Activity >> Would you output all the data exactly as it stands?

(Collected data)
Segment Open

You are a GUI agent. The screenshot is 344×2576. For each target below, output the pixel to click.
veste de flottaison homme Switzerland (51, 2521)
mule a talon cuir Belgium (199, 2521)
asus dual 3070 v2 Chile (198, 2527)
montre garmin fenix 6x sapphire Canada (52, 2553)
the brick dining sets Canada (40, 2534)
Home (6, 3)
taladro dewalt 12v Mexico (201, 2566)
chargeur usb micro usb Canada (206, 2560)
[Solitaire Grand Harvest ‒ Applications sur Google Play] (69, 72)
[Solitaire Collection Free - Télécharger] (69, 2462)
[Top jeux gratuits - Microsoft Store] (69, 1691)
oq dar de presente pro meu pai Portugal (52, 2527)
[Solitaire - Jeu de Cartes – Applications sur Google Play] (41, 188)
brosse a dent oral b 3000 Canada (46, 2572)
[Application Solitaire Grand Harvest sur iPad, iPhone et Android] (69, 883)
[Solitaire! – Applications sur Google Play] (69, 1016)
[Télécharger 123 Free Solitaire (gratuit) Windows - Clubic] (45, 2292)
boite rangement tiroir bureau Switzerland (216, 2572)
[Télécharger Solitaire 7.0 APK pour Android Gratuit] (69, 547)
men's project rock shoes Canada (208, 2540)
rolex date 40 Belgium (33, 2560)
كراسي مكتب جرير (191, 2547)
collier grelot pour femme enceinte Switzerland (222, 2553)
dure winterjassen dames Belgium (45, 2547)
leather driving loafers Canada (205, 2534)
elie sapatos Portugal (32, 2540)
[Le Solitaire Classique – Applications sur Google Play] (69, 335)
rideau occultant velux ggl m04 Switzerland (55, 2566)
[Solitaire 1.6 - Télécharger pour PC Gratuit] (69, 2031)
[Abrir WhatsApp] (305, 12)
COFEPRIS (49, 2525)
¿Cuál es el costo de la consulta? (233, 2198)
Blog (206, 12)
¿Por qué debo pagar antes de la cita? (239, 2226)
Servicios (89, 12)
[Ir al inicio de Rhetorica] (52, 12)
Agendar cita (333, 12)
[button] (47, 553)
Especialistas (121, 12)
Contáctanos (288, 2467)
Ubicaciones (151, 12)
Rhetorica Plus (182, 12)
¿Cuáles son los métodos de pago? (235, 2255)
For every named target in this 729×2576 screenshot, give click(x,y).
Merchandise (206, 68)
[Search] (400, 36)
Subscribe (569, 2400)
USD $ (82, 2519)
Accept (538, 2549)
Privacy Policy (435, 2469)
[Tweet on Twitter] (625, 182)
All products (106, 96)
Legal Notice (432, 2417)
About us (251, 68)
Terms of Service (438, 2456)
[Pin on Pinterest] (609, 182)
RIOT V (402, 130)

Segment Closed

Exercise output >>
You are a GUI agent. The screenshot is 344×2576. For each target below, output the pixel to click.
veste de flottaison homme Switzerland (51, 2521)
mule a talon cuir Belgium (199, 2521)
asus dual 3070 v2 Chile (198, 2527)
montre garmin fenix 6x sapphire Canada (52, 2553)
the brick dining sets Canada (40, 2534)
Home (6, 3)
taladro dewalt 12v Mexico (201, 2566)
chargeur usb micro usb Canada (206, 2560)
[Solitaire Grand Harvest ‒ Applications sur Google Play] (69, 72)
[Solitaire Collection Free - Télécharger] (69, 2462)
[Top jeux gratuits - Microsoft Store] (69, 1691)
oq dar de presente pro meu pai Portugal (52, 2527)
[Solitaire - Jeu de Cartes – Applications sur Google Play] (41, 188)
brosse a dent oral b 3000 Canada (46, 2572)
[Application Solitaire Grand Harvest sur iPad, iPhone et Android] (69, 883)
[Solitaire! – Applications sur Google Play] (69, 1016)
[Télécharger 123 Free Solitaire (gratuit) Windows - Clubic] (45, 2292)
boite rangement tiroir bureau Switzerland (216, 2572)
[Télécharger Solitaire 7.0 APK pour Android Gratuit] (69, 547)
men's project rock shoes Canada (208, 2540)
rolex date 40 Belgium (33, 2560)
كراسي مكتب جرير (191, 2547)
collier grelot pour femme enceinte Switzerland (222, 2553)
dure winterjassen dames Belgium (45, 2547)
leather driving loafers Canada (205, 2534)
elie sapatos Portugal (32, 2540)
[Le Solitaire Classique – Applications sur Google Play] (69, 335)
rideau occultant velux ggl m04 Switzerland (55, 2566)
[Solitaire 1.6 - Télécharger pour PC Gratuit] (69, 2031)
[Abrir WhatsApp] (305, 12)
COFEPRIS (49, 2525)
¿Cuál es el costo de la consulta? (233, 2198)
Blog (206, 12)
¿Por qué debo pagar antes de la cita? (239, 2226)
Servicios (89, 12)
[Ir al inicio de Rhetorica] (52, 12)
Agendar cita (333, 12)
[button] (47, 553)
Especialistas (121, 12)
Contáctanos (288, 2467)
Ubicaciones (151, 12)
Rhetorica Plus (182, 12)
¿Cuáles son los métodos de pago? (235, 2255)
For every named target in this 729×2576 screenshot, give click(x,y).
Merchandise (206, 68)
[Search] (400, 36)
Subscribe (569, 2400)
USD $ (82, 2519)
Accept (538, 2549)
Privacy Policy (435, 2469)
[Tweet on Twitter] (625, 182)
All products (106, 96)
Legal Notice (432, 2417)
About us (251, 68)
Terms of Service (438, 2456)
[Pin on Pinterest] (609, 182)
RIOT V (402, 130)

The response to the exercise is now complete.